- Interactive map of the One Las Vegas area

General information
- Type: Condominiums
- Location: 8255 South Las Vegas Boulevard, Enterprise, Nevada, United States
- Coordinates: 36°02′23″N 115°10′32″W﻿ / ﻿36.039821°N 115.175529°W
- Topped-out: January 19, 2007 (first tower April 2007 (second tower)
- Opened: June 2008
- Cost: $150 million
- Renovation cost: $2 million (2015)

Technical details
- Floor count: 20

Design and construction
- Architect: Kobi Karp
- Developer: Amland Development B.S.R. Group
- Main contractor: J.E. Dunn Construction

Other information
- Number of units: 359

= One Las Vegas =

One Las Vegas is a condominium property in Enterprise, Nevada, south of the Las Vegas Strip. It consists of two 20-story towers with a total of 359 condominium units. Construction was underway in 2006, and the towers opened in June 2008. The following year, One Las Vegas entered foreclosure because of low sales, caused by the Great Recession.

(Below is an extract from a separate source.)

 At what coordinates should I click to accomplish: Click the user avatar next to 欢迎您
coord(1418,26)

Ownership of the remaining units changed several times over the next few years, and the property had 225 unsold units as of 2017, although sales increased after the Oakland Raiders announced their relocation to Las Vegas.

==History==
===Construction===
One Las Vegas was built near the intersection of South Las Vegas Boulevard and Windmill Lane. It was announced in February 2005, as a joint project between Amland Development and B.S.R. Group, an international developer based in Israel. Chet Nichols, executive vice president for Amland Development, was working with Wells Fargo, Wachovia and Hypo Real Estate Capital to devise a financial package to help build the project. Grading on the 20-acre property was expected to begin in late February 2005, with construction of the first two towers – standing 20 stories high – expected to begin in July 2005. In February 2005, Amland won the legal rights to use the "One Las Vegas" name, which had also been chosen by Del American for their own condominium project. Sales began on April 7, 2005. The project was designed by Kobi Karp.

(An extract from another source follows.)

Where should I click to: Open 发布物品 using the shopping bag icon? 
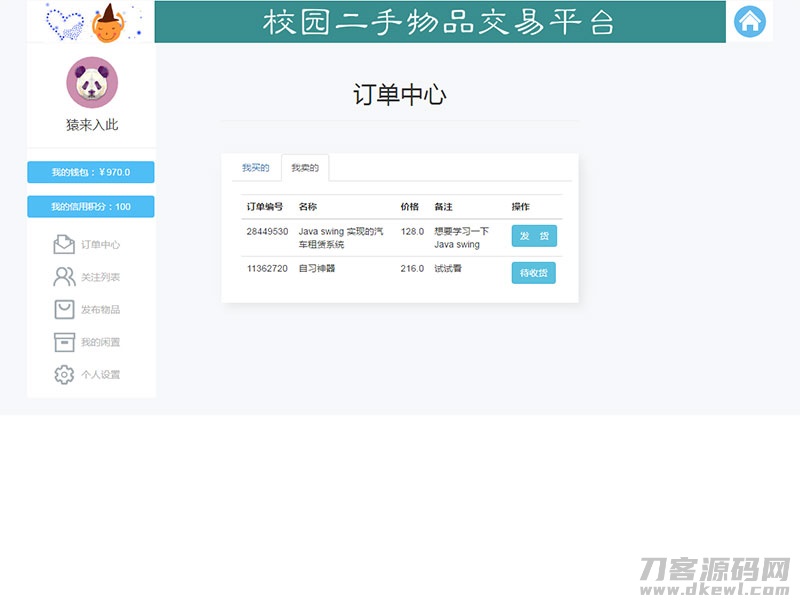click(x=63, y=311)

The first phase, expected to cost $142 million, was under construction in April 2006, with excavation, grading, and underground utility work occurring on the property. J.E. Dunn Construction of Kansas City served as the general contractor. The first phase consisted of two condominium towers, scheduled for completion in December 2007. Approximately 50 percent of the first phase had been presold up to that point. A total of five towers – standing 18 to 21 stories – were ultimately planned for the property, with a final total of 890 condominium units. A 200-room boutique hotel and a 200-unit condo hotel – both of which would be operated by the same company – were also planned at that time. By that point, Amland had gained financing from Corus Bank, which fully financed the project for $142 million. Units ranged in price from the $400,000s for an 850 sqft one-bedroom unit to $1.8 million for a 2850 sqft penthouse. Units initially started at $275,000 when the project was announced.

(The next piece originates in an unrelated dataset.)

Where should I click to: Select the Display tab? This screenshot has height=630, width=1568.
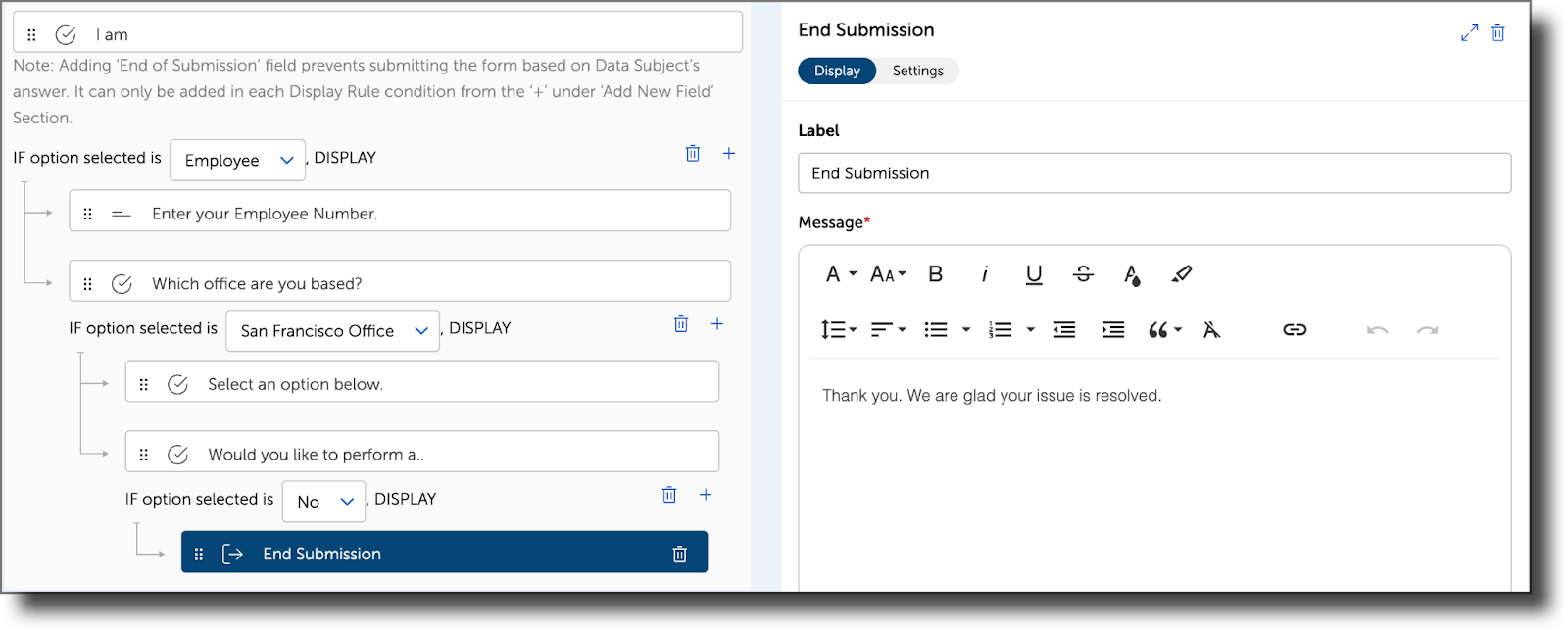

In October 2006, construction was underway on the two towers, which were expected to have a total of 359 units, with an ultimate total of 960 units when all five towers were completed. The 182-unit first tower was topped off on January 19, 2007, with completion scheduled for late 2007. Construction on the second tower was up to the 16th floor. Approximately 400 construction workers were on the project. The second tower was topped off in April 2007, and was expected to be completed in early 2008. Opening delays were attributed to excessive construction activity in Las Vegas, and to the fact that inspections of safety systems did not occur as initially scheduled.

===Operation and sales===
In June 2008, certificates of occupancy were issued for the two towers, which cost $150 million to construct. At the time, discussions were underway with two hotel companies for the 220-room boutique hotel. There were also plans for office and retail space. In April 2009, One Las Vegas entered foreclosure because of low sales, caused by the Great Recession. The property was taken over by Corus Bank, which planned to offer units at a 50 percent discount. After Corus Bank failed in September 2009, Starwood Property Trust (also known as ST Residential) acquired the project a month later and began renting the units in 2010, because of poor sales; less than 75 of the 359 units had closed on their sales. The other three towers were not built.

In 2013, ST Residential sold the remaining 295 units to DK Las Vegas: a partnership between KRE Capital, based in California, and Dune Real Estate Partners, based in New York. Upgrades totaling $2 million were completed in 2015. As of 2017, there were still 225 unsold units in One Las Vegas. Sales increased during 2017 and 2018, after the Oakland Raiders announced their relocation to Las Vegas.